» Passage given:

The United States Marijuana Party (officially the U.S. Marijuana Party) is a cannabis political party in the United States founded in 2002 by Loretta Nall specifically to end the war on drugs and to legalize cannabis. Their policies also include other socially libertarian positions. U.S. Marijuana Party candidates in Vermont have run campaigns as recently as 2016. The party has had local chapters in several other states, and has been affiliated with international cannabis political parties.

2012 presidential election 
On September 18, 2012, the U.S. Marijuana Party  endorsed Libertarian Party candidate Gary Johnson in the 2012 presidential election.

History 

The United States Marijuana Party was started in 2002 by Loretta Nall from Massachusetts following her misdemeanor arrest for marijuana possession. Nall was the chairwomen of the party until she resigned in 2004 to pursue the Libertarian Party of Alabama's nomination for governor.

Colorado 

In Colorado, Wayward Bill Chengelis was U.S. Marijuana Party chairman for many years, until Chengelis’ death in 2021.

Illinois 
In 2004, Illinois Marijuana Party leader Richard Rawlings ran for U.S. Congress in Illinois' 18th Congressional District as a write-in candidate. Brian Meyer ran as a write-in candidate in the 12th Congressional District in 2004. Rawlings ran again as a Marijuana Party write-in candidate for Congress in 2010.

» Information provided:
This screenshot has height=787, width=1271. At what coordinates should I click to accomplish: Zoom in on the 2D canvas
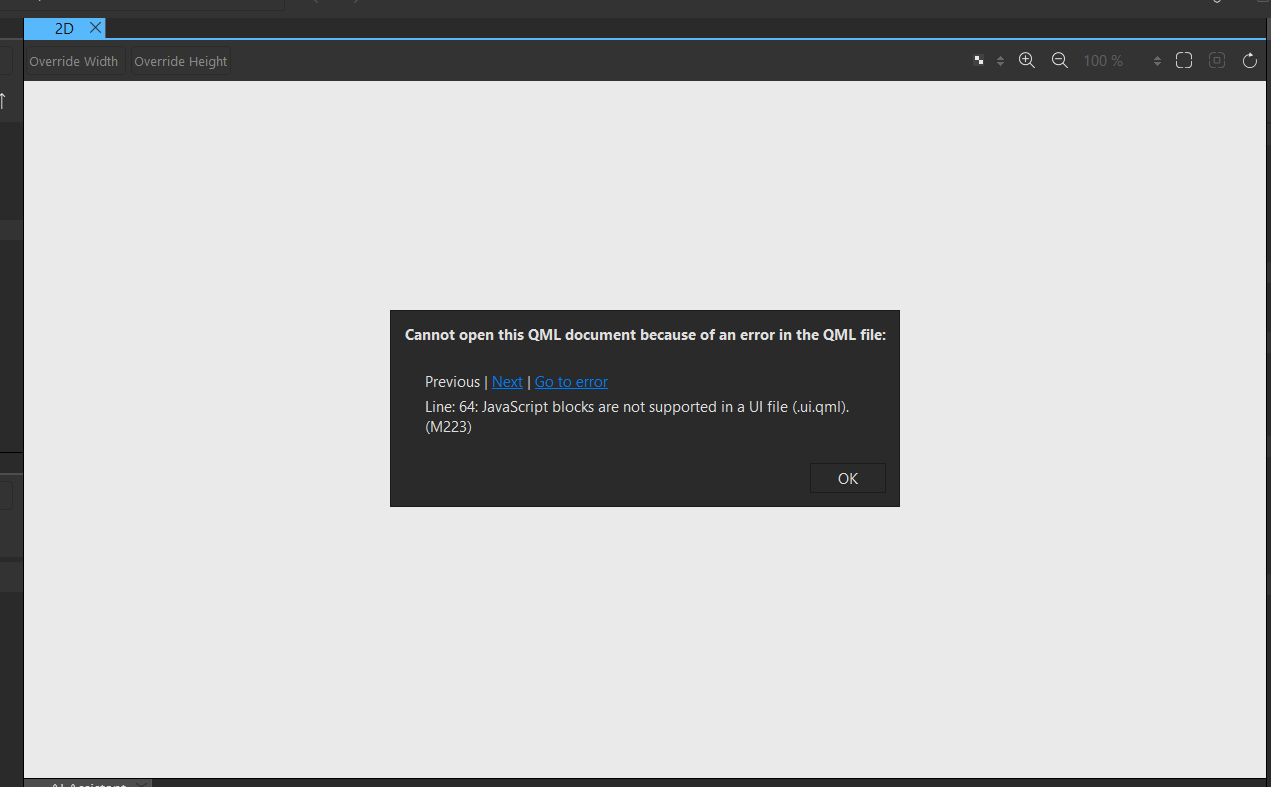coord(1026,60)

» The tasks:
(1) According to the passage on the U.S. Marijuana Party, in what year did Loretta Nall resign as chairwoman of the party?
(2) Using the passage on the U.S. Marijuana Party, decide whether each statement agrees with it: (a) the party backed Gary Johnson in the 2012 presidential election; (b) Loretta Nall started the party after a felony conviction; (c) Richard Rawlings ran for Congress in Illinois' 12th Congressional District. Answer yes or no for each and quote the words that decide it.
(3) Extend the passage on the U.S. Marijuana Party, beginning after its final sentence.

» Answers for the exercise:
(1) She resigned in 2004.

(2)
(a) Yes: "endorsed Libertarian Party candidate Gary Johnson in the 2012 presidential election"
(b) No: "following her misdemeanor arrest for marijuana possession"
(c) No: "ran for U.S. Congress in Illinois' 18th Congressional District"

(3)
Nebraska 
In 2015–2016, Zach Boiko, Mark Elworth Jr., and Krystal Gabel collected signatures for Marijuana Party of Nebraska to be officially recognized. In order to make the ballot, petitioners needed 5,397 signatures statewide. The party also must have a certain number of signatures from each of the state's three congressional districts.

In July, 2016, volunteers turned in 9,000 signatures to the Nebraska Secretary of State. However, the Secretary of State said that half of the signatures were invalid, falling short of the 5,397 needed. In 2016, the group changed its name to Nebraska Legal Marijuana NOW Party, and organizers began petitioning for 2018 ballot access.

New Jersey 
Rastafari cannabis rights activist and businessman Edward Forchion, who founded the Legalize Marijuana Party in 1998 in New Jersey, ran for U.S. Representative for New Jersey's 3rd congressional district in 2004 as a U.S. Marijuana Party candidate. Forchion got 4,914 votes.

Results in federal elections

Vermont 

Independent candidate Cris Ericson ran for Governor of Vermont in 2002 as a Make Marijuana Legal candidate. In 2004, Ericson ran for Vermont governor and U.S. senator as a Marijuana Party candidate. She went on to compete in 2006, 2008, 2014 and 2016 in Republican Party and Democratic Party primaries, and for multiple state and federal offices as an Independent candidate. Ericson was a U.S. Marijuana Party candidate for U.S. Senator and Governor of Vermont in 2010, 2012, and 2016. Cris Ericson left the marijuana party in January 2018.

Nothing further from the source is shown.